Consider:
string = 'pizza'
matchings = ['pizzas', 'potato chips', 'cheesy lime', 'pretzels', 'pork']
I am trying to find a good way to find the best match in the list. which I am calculating with:
matchings_indices = {matching:sum([s == m for s,sdx in enumerate(string)\
for m, mdx in enumerate(matching) if sdx<=mdx])/len(string)

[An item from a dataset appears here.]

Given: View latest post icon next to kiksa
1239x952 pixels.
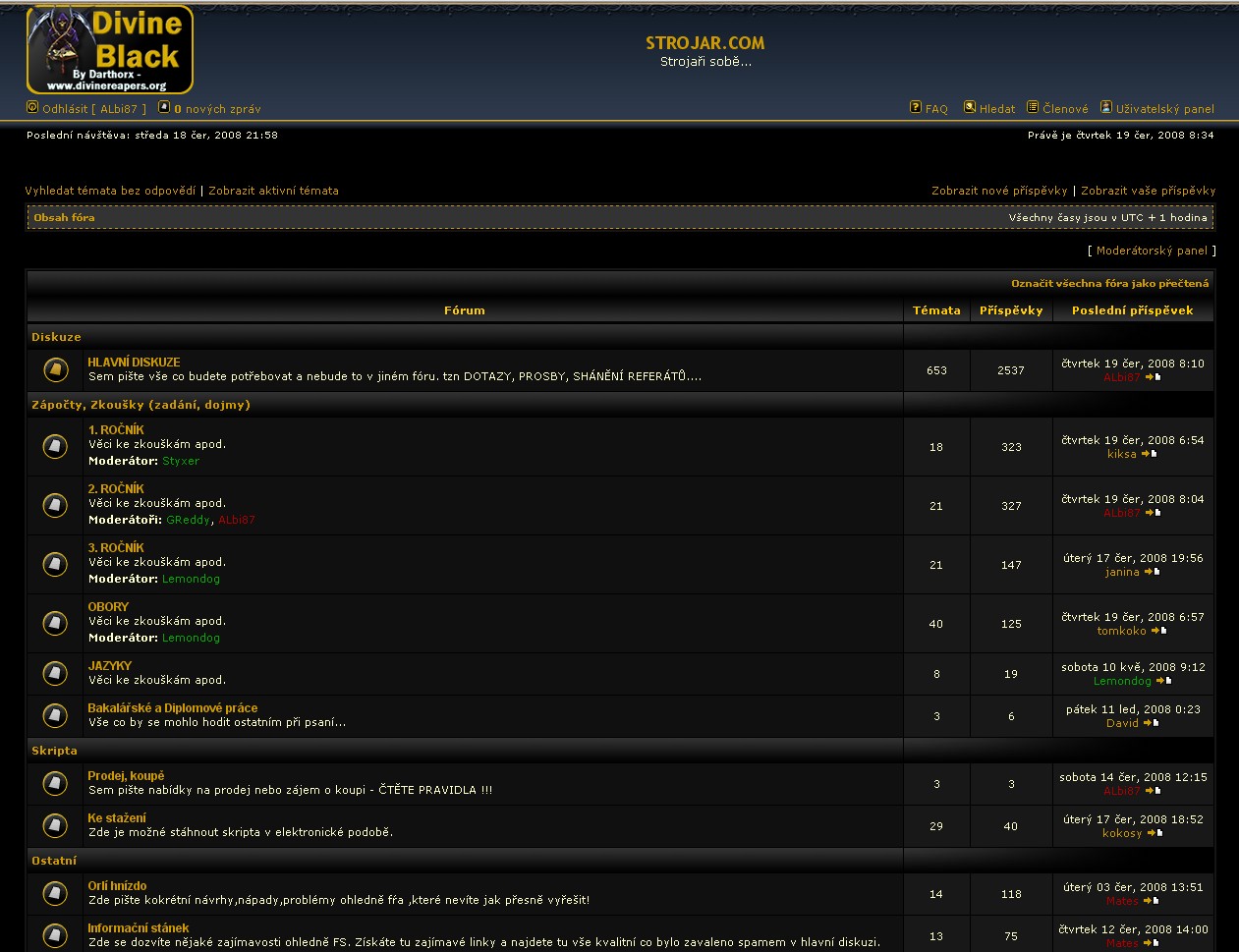Looking at the screenshot, I should click(1150, 454).
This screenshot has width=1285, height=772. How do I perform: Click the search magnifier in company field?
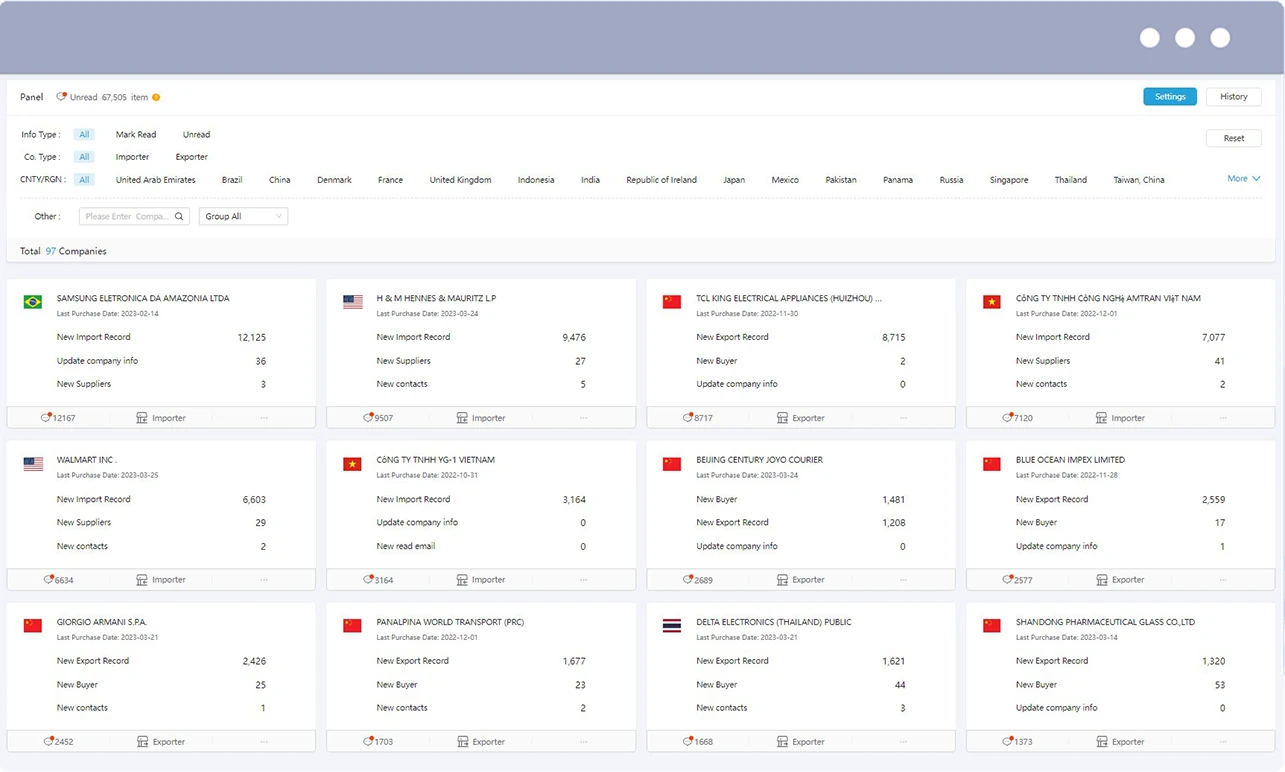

for matching in matchings}
matchings_indices
Which results in:
{'pizzas': 1.0,
'potato chips': 0.6,
'cheesy lime': 0.2,
'pretzels': 0.6,
'pork': 0.4}
Simple but good enough! I can pluck out the maximum value and that will be the match (I only need one matching value, calculated scores for clarity). But it really struggles when strings very similar appear in the list:
string = 'pizza'
matchings = ['pizzas', 'pizza fries', 'cheesy lime', 'pizzo', 'pizza']
Now my output becomes:
{'pizzas': 1.0,
'pizza fries': 1.0,
'cheesy lime': 0.2,
'pizzo': 1.0,
'pizza': 1.0}
Of course here pizza should have maximum index. I tried sorting them as well like:
matchings_indices = {matching:sum([s == m for s,sdx in enumerate(sorted(string))\
for moose in matching.split()
for m, mdx in enumerate(sorted(moose)) if sdx==mdx])/len(string)
for matching in matchings}
But in that case this is the output for first case: (Still good enough for very dissimilar strings)
{'pizzas': 0.8,
'potato chips': 0.0,
'cheesy lime': 0.0,
'pretzels': 0.0,
'pork': 0.2}
and here for second:
{'pizzas': 0.8,
'pizza fries': 1.0,
'cheesy lime': 0.2,
'pizzo': 0.6,
'pizza': 1.0}
Which is better but still. pizzas
is a better match than pizza fries
and should be scored higher.
So any help bettering the situation will be great!